Presentatie: Guy Van Looy.
Multimedia voordracht op dinsdag 25 april om 20u. op de tweede verdieping van Den Bengel, Grote Markt, Antwerpen.
‘I know Harlem can’t be heaven, because New York is here right down on earth’. Dat zong RCA-blueszanger en componist Doctor Peter Clayton in 1946 over de charmes van die biotoop. Deze stad had van nature iets optimistisch en zwierigs dat uitvergroot werd door lichtreclames en de wolkenkrabbers van Broadway. Harlem en het Apollo theater hadden in die jaren een grote affiniteit met jazz en rhythm&blues. De Caraïbische eilanden, vooral Cuba en Puerto Rico, met het spaansgetinte Harlem als spirituele bron, kenden een grote affiniteit met de rhythm&blues, doo-wop en jazz uit die jaren. Sonny Terry, Brownie McGhee en ‘Champion’ Jack Dupree traden toen op in de clubs op Lennox Avenue. De rurale blues van het zuiden werd als het ware opgezogen door de urban blues van New York.
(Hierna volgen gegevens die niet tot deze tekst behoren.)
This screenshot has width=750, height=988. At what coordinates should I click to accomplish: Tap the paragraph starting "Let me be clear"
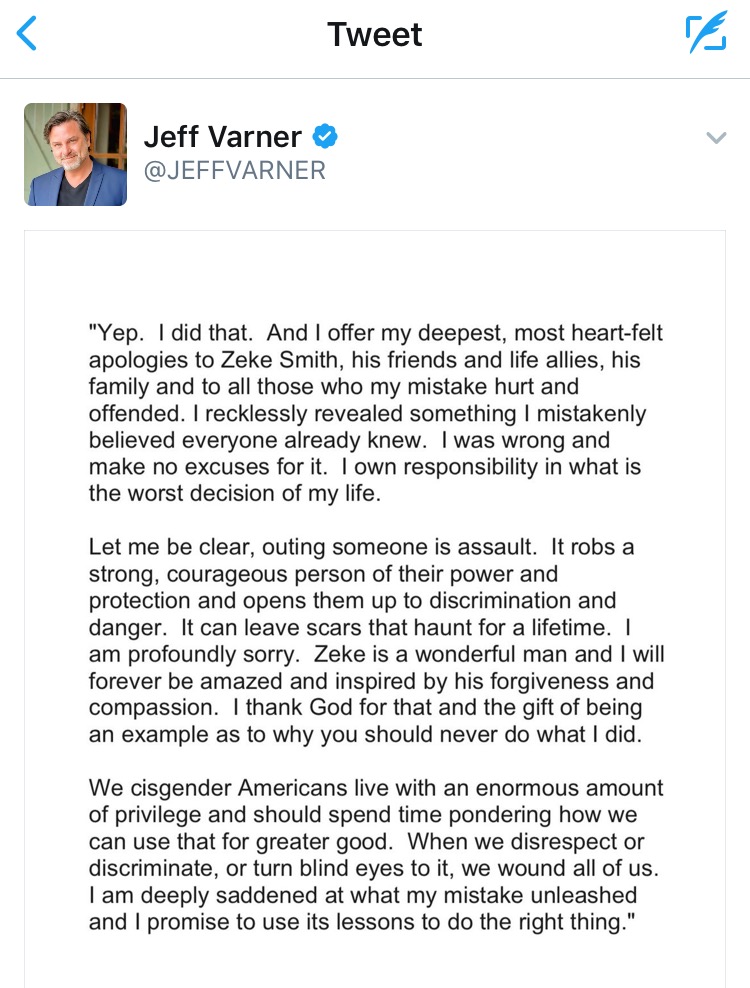point(376,641)
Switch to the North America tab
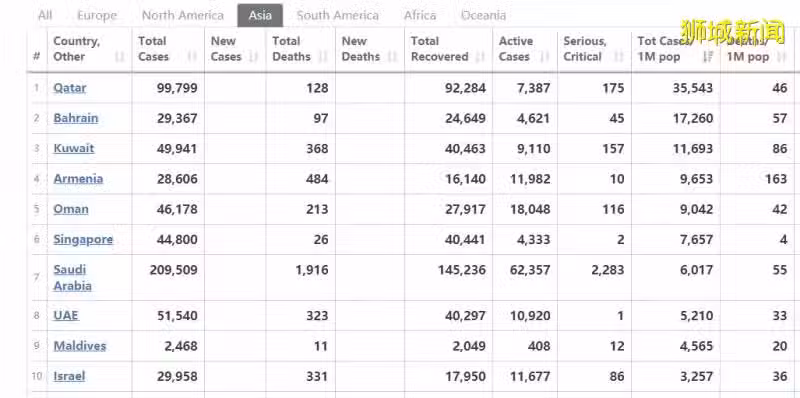This screenshot has height=398, width=800. coord(183,15)

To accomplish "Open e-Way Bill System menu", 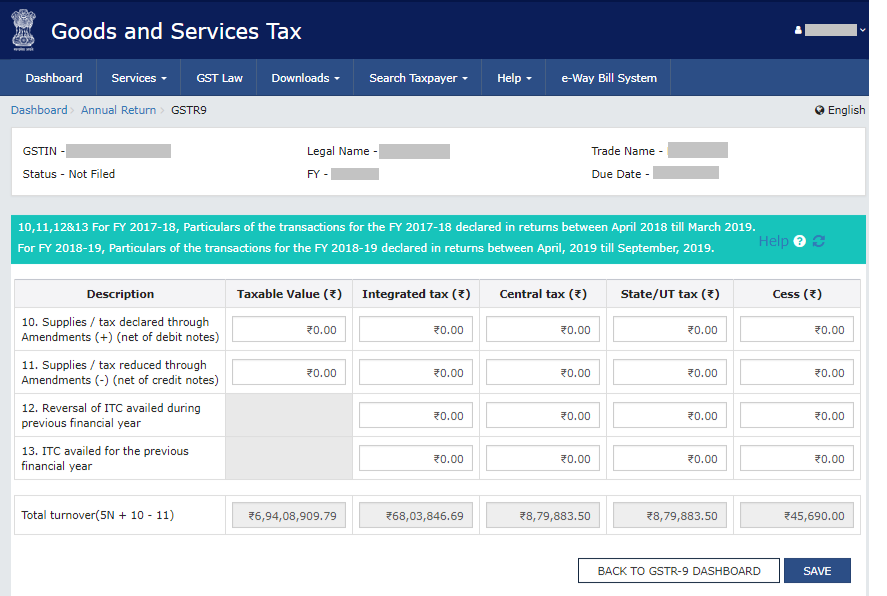I will point(609,78).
Veel oudere bluesmuzikanten, van de Carolinas, kwamen naar The Big Apple en kregen opnamekansen in de fantastische Bell Studio’s van platenproducer Herman ’Hy’ Weiss, bij Bob Shadd zijn Jax en Harlem labels en bij Flair en Enjoy van producer Bobby Robinson bijvoorbeeld. De gitaristen McHouston ‘Mickey’ Baker, Larry Dale, Joe ’Riff’ Ruffin, René Hall, ‘Cousin’ Leroy Rozier en het orkest van Leroy Kirkland kenden toen muzikaal vruchtbare jaren en bepaalden mee de ‘sound’ van het bruisende New York. Platenlabels zoals Atlantic, Old Town, Herald, Ember en Groove openden de deuren van hun opnamestudio’s voor ongekend talent. De renaissance van het toenmalige Harlem, The Bronx en Brooklyn worden vanavond onze muzikale focus; boeiende locaties die door de tand des tijds werden gesloopt!